Harnessing the Power of Big Data

Rutgers engineers are working with big data, harnessing its power to make complex industrial processes flow smoothly and to manage issues related to heath care. They are also shaping computing tools and software that allow high-energy physicists to discover the secrets of subatomic particles.

The School of Engineering is pioneering an industrial process that is pushing the bounds of big data in chemical engineering: the “continuous manufacturing” of pharmaceutical tablets. Pill-making is currently a “batch process” because, until now, it has been the only way to meet the need for strict monitoring and quality control.
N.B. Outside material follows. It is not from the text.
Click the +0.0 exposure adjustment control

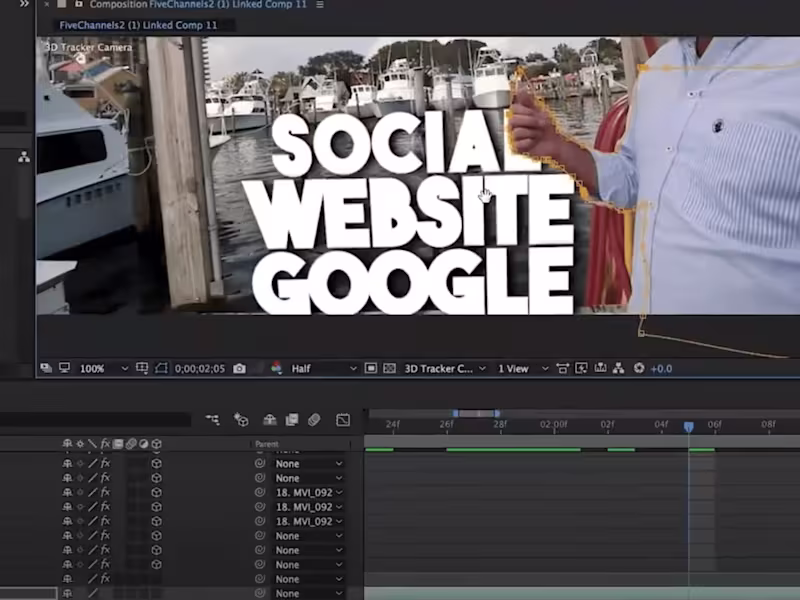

But batch processes are slow and expensive.

“Time to market is very important,” says Rohit Ramachandran, associate professor in chemical and biochemical engineering. “The faster you produce something of good quality, the more money you will save.”

Although chemical engineers have been developing processes this way for years, continuous manufacturing of pharmaceuticals poses new challenges.
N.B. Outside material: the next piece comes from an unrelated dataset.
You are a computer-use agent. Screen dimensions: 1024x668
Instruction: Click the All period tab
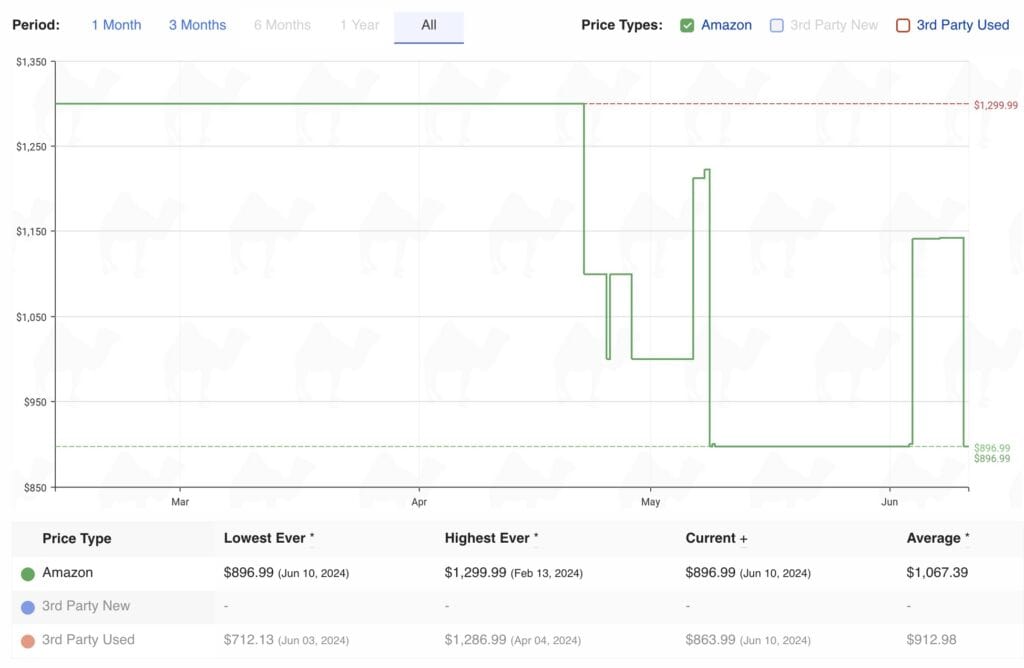(429, 26)
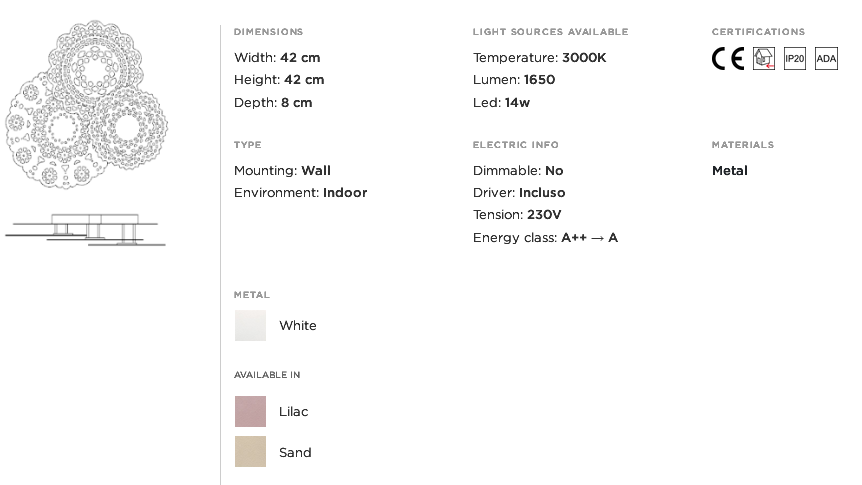
Task: Open the lamp side-profile drawing
Action: click(85, 229)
A Rutgers development team is collaborating with Janssen Pharmaceuticals, a unit of Johnson & Johnson, to implement continuous manufacturing in a commercial production facility in Puerto Rico. This adds another challenge to Ramachandran’s management of big data.

“You’ll have companies with sites across different geographic regions,” he says. “We will need cloud-computing strategies to quickly send large amounts of data between multiple sites around the world.”

To deal with the challenges of big data, Ramachandran tapped the expertise of colleague Shantenu Jha, an associate professor in electrical and computer engineering. Jha is helping Ramachandran integrate his applications with advanced resources such as supercomputers and cloud computing.

“In just a year’s time, we’ve been able to get Rohit’s team to start using the world’s fastest and most powerful supercomputers,” Jha says.

Jha heads a team of cyberinfrastructure experts called RADICAL—the “Rutgers Advanced Distributed Cyberinfrastructure and Applications Laboratory.” He describes it as “a producer of technologies for big data-enabled science.”

Supercomputers, Jha points out, have traditionally been used to model and simulate physical processes, such as colliding black holes or galaxy formation. “However, instead of just running simulations that produce data from equations and governing principles, there is a reverse need: to process large volumes of data and derive governing principles,” he says. “The RADICAL team makes middleware for the largest NSF project that is tasked with doing this.”

Jha also works on processing data from the ATLAS subatomic particle detector at the Large Hadron Collider in Geneva, Switzerland, possibly the first project ever to have processed one “exabyte,” or a billion gigabytes, of data in a year.

“The process of particles colliding is a technology tour de force,” Jha says. “From our point of view, it’s a massive source of data generation. By some accounts, it’s the world’s most data-intensive academic project.”

He is part of a project team that recently received $2 million in funding from the U. S. Department of Energy to help design the next generation of supercomputing resources that will help process all that data.